**Directions for this task:**
Rewrite every item below with "dropdown" changed to "drop-down" and everything else left as it is. Leave the pictures out of your answer.

**Records to use:**
** begin **
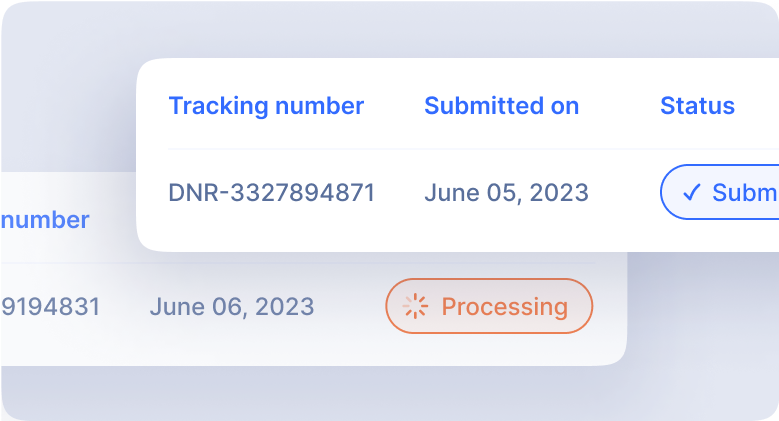Click the word Processing in orange badge

(x=505, y=307)
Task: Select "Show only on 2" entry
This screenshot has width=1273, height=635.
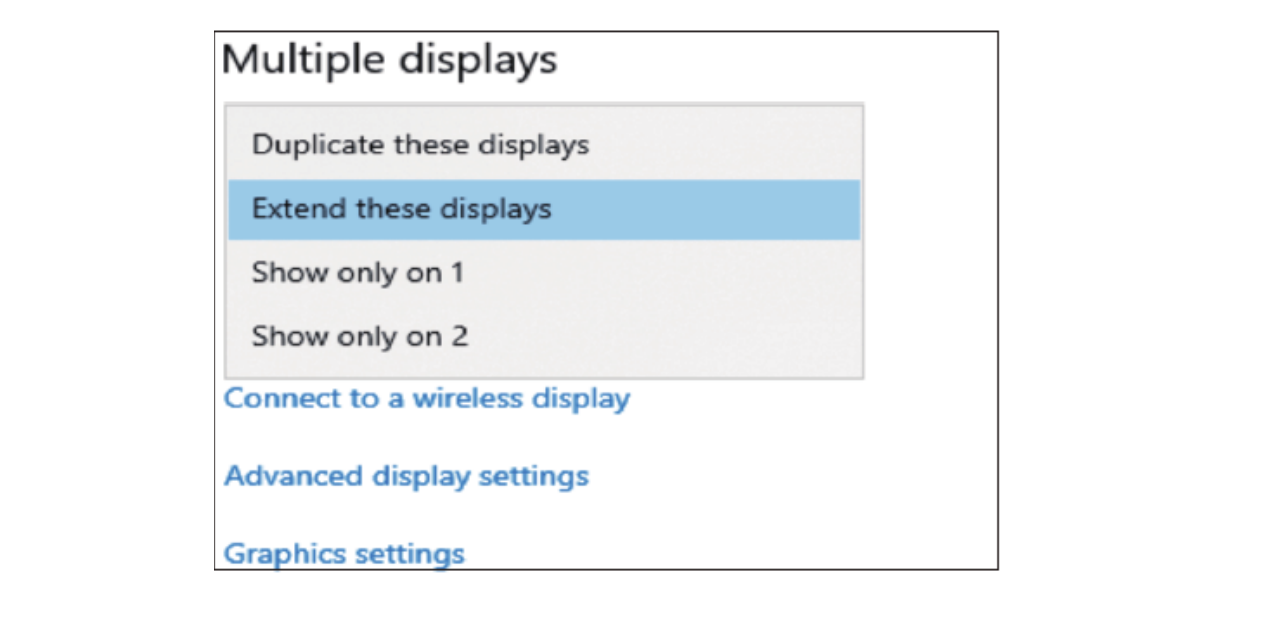Action: (x=544, y=336)
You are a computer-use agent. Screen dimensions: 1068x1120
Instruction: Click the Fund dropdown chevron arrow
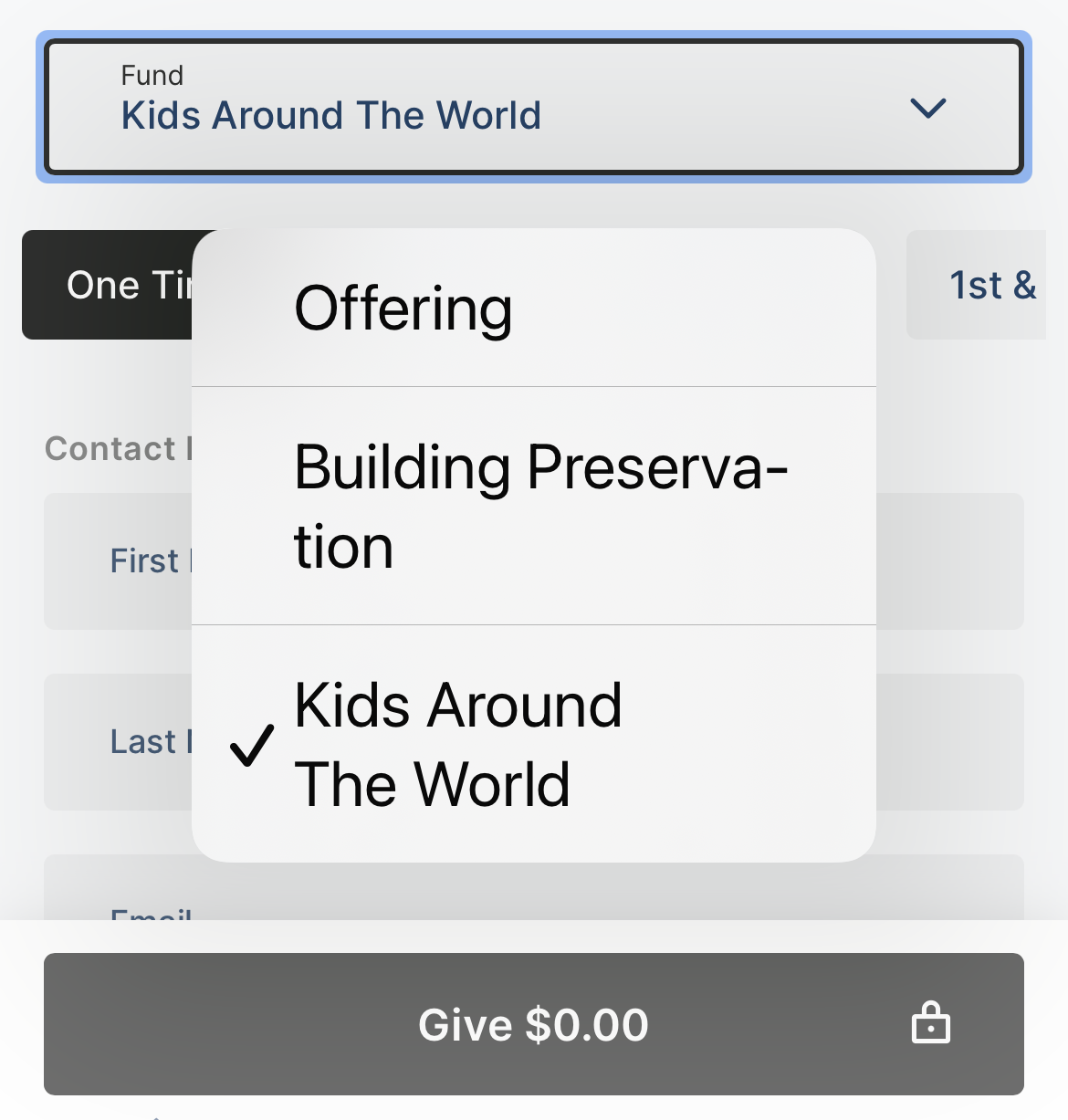(928, 109)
** end **
**Finished task:**
Click the word Processing in orange badge

(x=505, y=307)
Task: Select "Show only on 2" entry
This screenshot has width=1273, height=635.
Action: (x=544, y=336)
You are a computer-use agent. Screen dimensions: 1068x1120
Instruction: Click the Fund drop-down chevron arrow
(928, 109)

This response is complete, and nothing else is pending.